**What is required:**
Going from the line that contains "Where should I" through the last line of the records, set down each line again exactly, both included, with pictures left out.

::::::::::

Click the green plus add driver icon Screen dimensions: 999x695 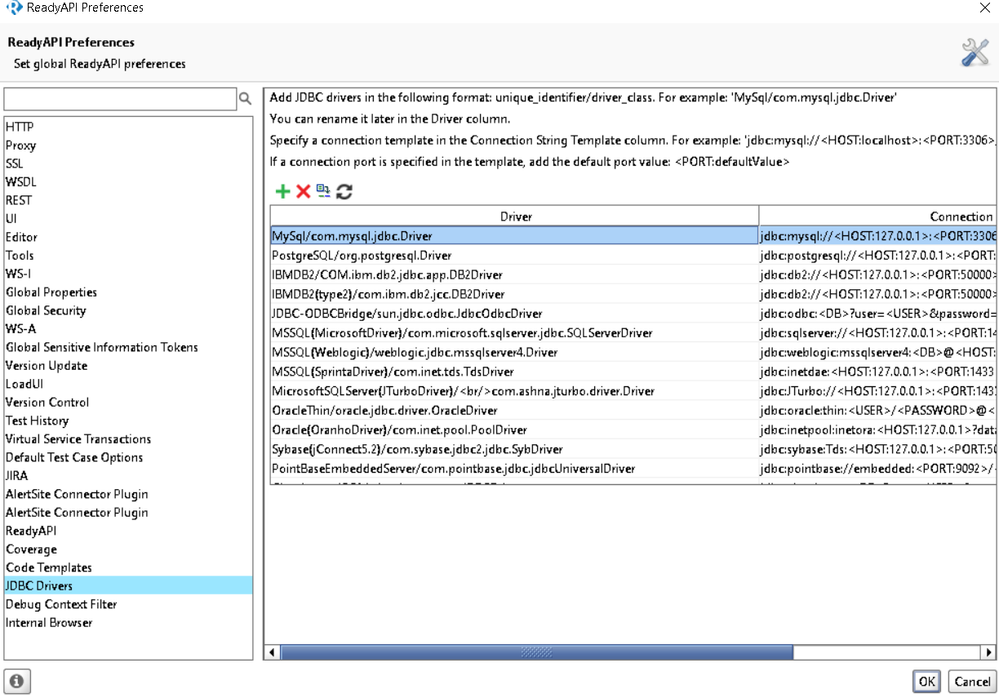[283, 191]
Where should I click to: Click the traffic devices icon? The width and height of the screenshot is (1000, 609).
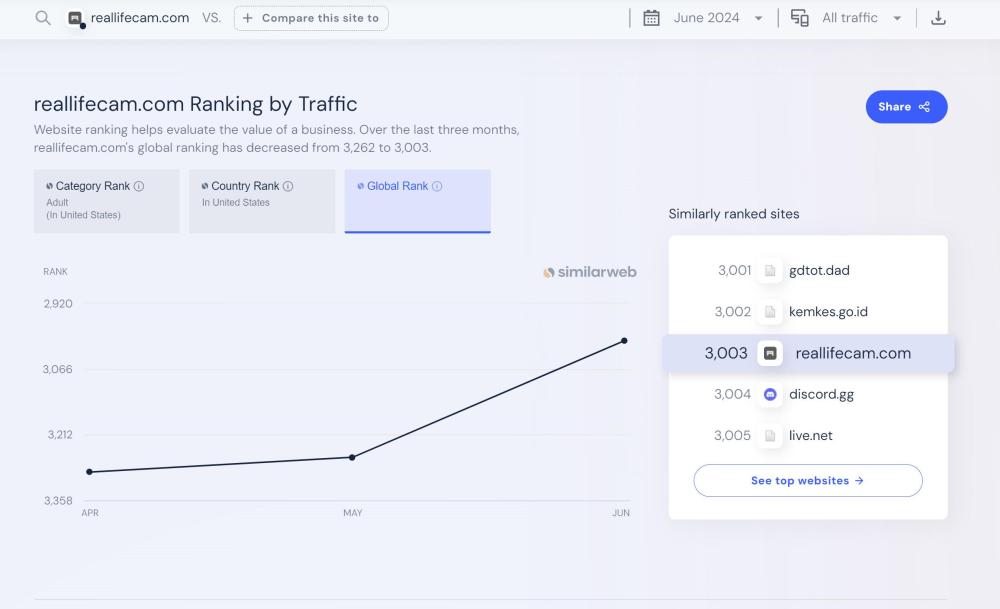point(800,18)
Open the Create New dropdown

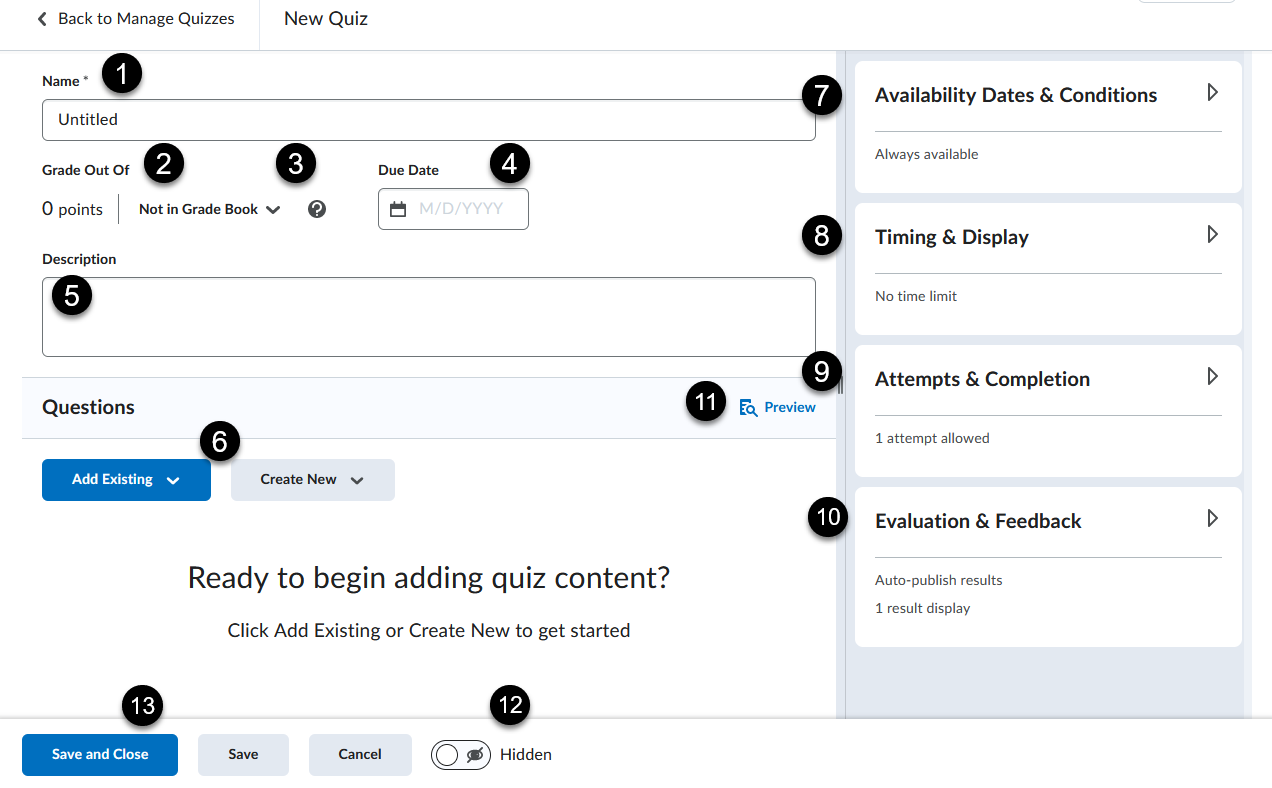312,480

::::::::::

**Solved exercise:**
Where should I click to: Click the traffic devices icon? The width and height of the screenshot is (1000, 609).
point(800,18)
Open the Create New dropdown

312,480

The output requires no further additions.